CAUTION: You may need a WHEEL CHAIR after doing this!


Here is a KILLER Leg Workout designed to give you BIGGER Legs in 40 minutes or less!

After doing this routine I couldn’t walk!

Some people neglect legs and don’t realize that not doing them, will hinder their potential for building the physique they’ve always wanted.

Did you know that building legs produces growth hormone naturally?  Building your legs also helps you build a bigger upper body due to the growth hormone that’s released!

So train those tree trunks HARD!

I created and did this workout today (Sept. 18th) with pics.


NOTE:  The First Giant Set is mainly going to work your quads.  You are going to perform all three exercises with no rest in between.  When you get to the 3rd exercise then you can rest for 1-2 minutes (Depending on your level of fitness).  After the 1-2 minute rest repeat circuit 3 more times.

1.  Heavy Leg Press (4 sets of 8)

Do the heaviest you can do for 8 reps.  Doing this exercise with heavy weight is going to give you some size but, mostly strength.








2.  One Legged Split Squat (4 sets of 12 on each leg)

This exercise is great for the quads and will put on some size.  These can be a little difficult to do and you will find that you do not need a lot of weight.

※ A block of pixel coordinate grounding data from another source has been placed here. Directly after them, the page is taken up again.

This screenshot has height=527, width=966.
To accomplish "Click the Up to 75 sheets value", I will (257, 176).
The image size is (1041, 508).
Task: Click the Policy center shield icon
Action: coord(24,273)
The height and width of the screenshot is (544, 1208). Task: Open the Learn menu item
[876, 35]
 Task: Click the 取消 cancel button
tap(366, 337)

3.  Leg Extension’s (4 sets of 20-25)

This one is going to be the most challenging due to the lactic acid that is going to build up in your muscles.








When you are finished with four complete rounds it’s time to move on the the hams.  Leg training would not be complete if you did not incorporate some type of hamstring training.  There are only 2 exercises for this circuit.

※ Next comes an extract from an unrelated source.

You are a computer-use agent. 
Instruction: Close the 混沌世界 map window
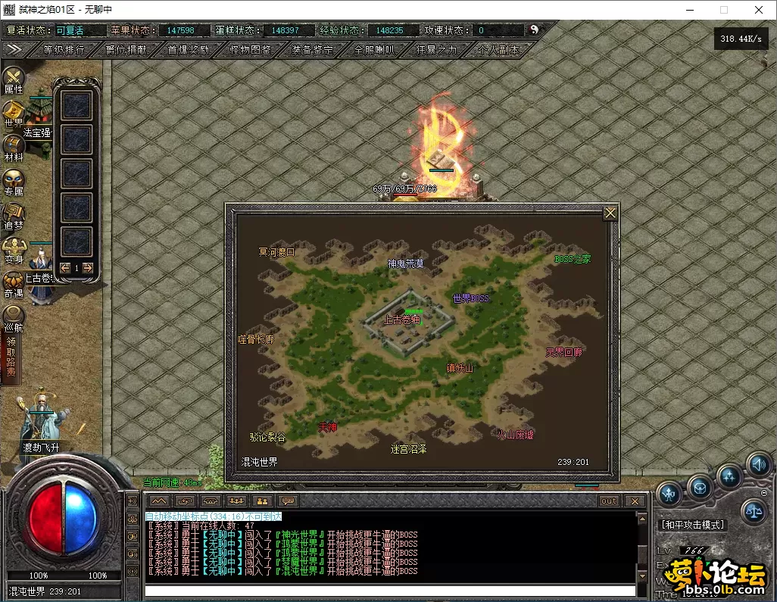pos(610,213)
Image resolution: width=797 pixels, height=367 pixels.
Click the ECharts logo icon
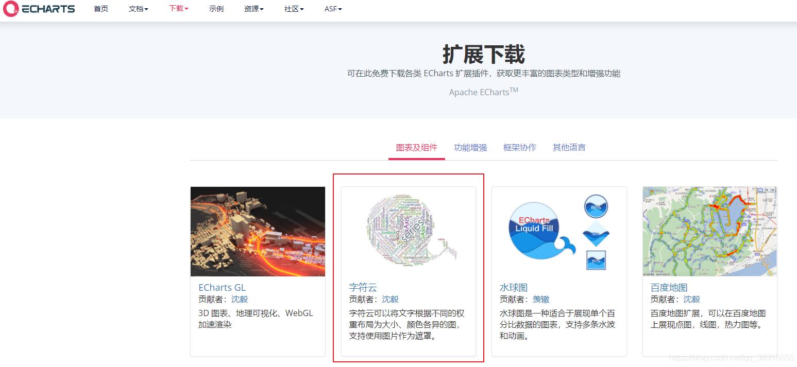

NOTE:  You are going to do these 2 exercises back to back with no rest in between exercises.  After you are done with the second exercise then you rest for 1 minute and repeat the circuit 3 more times for a total of 4 rounds.

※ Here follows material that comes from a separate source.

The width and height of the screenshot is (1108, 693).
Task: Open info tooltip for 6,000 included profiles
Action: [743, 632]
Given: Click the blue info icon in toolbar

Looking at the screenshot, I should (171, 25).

1.  Stiff Legged Dead-Lift (4 sets of 8)

The way to perform this exercise is to stick your butt out while keeping your back flat.  See in the picture, my back is flat and not hunched over.  Hunching your back can result in injury.  Do this for 8 reps the heaviest you can do.





2.  Lying Leg Curl (4 sets of 15)

Keep your stomach flat on the pad and curl upwards towards your glutes.








That’s all that I have for now and remember to train those TREE TRUNKS HARD!